Initially, we did want to build upon Self-Forcing, but several critical issues led us to abandon this approach:
-
Different objectives: The Self-Forcing series is better suited for scenarios prioritizing real-time interaction (e.g., gaming), where visual quality does not need to reach cinematic standards. In contrast, our work focuses on story content creation, requiring higher standards for both content and visual quality.
-
Causal/Bidirectional considerations: Self-Forcing achieves frame-by-frame causality, whereas SVI operates at a clip-by-clip or chunk-by-chunk level of causality, with bidirectional processing within each clip. Since SVI targets film and video production, our design mirrors a director's workflow: directors repeatedly review clips in both forward and reverse to ensure quality. SVI maintains bidirectionality within each clip to emulate this process. Directors then seamlessly connect different clips along the temporal axis with causality consistency, which aligns with SVI's chunk-by-chunk causality.
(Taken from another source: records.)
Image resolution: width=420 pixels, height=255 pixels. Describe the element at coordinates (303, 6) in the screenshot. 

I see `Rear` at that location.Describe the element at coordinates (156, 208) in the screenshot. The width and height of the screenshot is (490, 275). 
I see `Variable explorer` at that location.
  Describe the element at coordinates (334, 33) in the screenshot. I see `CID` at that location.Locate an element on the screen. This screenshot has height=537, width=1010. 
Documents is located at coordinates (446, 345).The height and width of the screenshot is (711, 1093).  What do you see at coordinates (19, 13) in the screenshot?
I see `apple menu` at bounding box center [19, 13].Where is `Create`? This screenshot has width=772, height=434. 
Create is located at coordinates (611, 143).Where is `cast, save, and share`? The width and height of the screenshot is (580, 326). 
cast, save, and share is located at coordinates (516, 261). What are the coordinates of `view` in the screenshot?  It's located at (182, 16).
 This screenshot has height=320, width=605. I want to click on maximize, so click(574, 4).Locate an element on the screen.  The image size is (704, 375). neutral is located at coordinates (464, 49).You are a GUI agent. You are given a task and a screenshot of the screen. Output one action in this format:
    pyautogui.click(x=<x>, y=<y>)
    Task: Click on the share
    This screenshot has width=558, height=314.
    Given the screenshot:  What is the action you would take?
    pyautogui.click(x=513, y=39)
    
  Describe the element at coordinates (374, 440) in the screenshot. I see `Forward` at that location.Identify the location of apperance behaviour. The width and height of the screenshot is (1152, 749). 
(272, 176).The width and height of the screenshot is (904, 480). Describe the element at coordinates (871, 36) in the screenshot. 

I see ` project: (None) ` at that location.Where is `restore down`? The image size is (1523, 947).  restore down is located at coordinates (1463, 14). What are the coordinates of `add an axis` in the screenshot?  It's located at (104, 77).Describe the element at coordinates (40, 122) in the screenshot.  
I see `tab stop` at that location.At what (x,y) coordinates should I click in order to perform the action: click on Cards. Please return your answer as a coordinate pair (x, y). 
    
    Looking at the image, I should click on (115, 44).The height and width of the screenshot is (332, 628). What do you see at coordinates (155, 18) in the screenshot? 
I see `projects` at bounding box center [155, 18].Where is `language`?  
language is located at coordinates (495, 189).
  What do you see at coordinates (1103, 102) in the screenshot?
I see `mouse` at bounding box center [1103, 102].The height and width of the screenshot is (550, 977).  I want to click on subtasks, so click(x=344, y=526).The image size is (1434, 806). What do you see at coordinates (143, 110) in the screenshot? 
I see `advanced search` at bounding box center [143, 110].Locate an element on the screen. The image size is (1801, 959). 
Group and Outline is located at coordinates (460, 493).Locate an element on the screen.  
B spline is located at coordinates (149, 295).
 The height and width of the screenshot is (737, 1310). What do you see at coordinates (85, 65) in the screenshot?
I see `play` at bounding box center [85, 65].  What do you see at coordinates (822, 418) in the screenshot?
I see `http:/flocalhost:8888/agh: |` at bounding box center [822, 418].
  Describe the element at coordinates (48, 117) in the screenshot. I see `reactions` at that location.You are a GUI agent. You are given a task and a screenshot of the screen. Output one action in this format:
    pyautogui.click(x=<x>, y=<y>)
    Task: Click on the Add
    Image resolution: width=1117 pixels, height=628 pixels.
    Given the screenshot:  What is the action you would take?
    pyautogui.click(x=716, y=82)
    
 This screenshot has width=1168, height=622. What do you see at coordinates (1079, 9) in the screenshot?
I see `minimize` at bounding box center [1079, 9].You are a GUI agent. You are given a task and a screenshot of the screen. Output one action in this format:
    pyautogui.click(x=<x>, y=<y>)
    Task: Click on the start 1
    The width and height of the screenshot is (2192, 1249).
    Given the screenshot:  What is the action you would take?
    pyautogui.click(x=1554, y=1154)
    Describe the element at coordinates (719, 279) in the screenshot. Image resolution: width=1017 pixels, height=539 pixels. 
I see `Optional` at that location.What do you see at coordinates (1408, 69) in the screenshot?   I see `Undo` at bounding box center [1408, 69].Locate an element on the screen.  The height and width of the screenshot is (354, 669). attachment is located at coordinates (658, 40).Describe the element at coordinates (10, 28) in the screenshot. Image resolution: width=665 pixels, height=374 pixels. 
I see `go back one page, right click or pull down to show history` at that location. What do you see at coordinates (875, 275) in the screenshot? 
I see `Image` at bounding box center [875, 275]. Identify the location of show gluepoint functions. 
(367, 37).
Intuitively, SVI's paradigm has unique advantages in end-to-end high-quality video content creation.
-
T2V-only limitation: Self-Forcing only supports text-to-video (T2V), whereas most application scenarios—such as talking faces—require image-to-video (I2V) capabilities. While I2V can easily accommodate T2V (simply by providing a T2I-generated first frame), the reverse is much more difficult.
-
Model scale constraints: Self-Forcing is based on a 1.3B parameter model, and we found that the visual quality could hardly reach the cinematic level we aimed for (e.g., our Iron Man demo).
-
--num_motion_frames: Controls the number of cross-clip reference frames. In SVI-Film, this is used to ensure coherence across scene transitions. Please use our default value because it is aligned with the training. -
--num_clips: Specifies how many video clips to generate. Each clip represents 81 frames. -
--max_width: Controls the maximum width of test images during processing (maintaining the aspect ratio). Please adjust according to Q3 if needed. -
--cfg_scale_text: Controls the text CFG. Please adjust according to Q3 if needed. -
--ref_pad_num: Controls the padding method for reference images:-1: Pads with a random frame. Used for single-scene video generation (e.g., SVI-Shot/Dance/Talk). This simplifies the task into a restoration problem based on unpaired data with the reference image, thereby eliminating any drift or forgetting issues.0: Pads with zeros. Relaxes the single-scene constraint. In this mode, when the subject moves out of the clip, there is a probability of forgetting.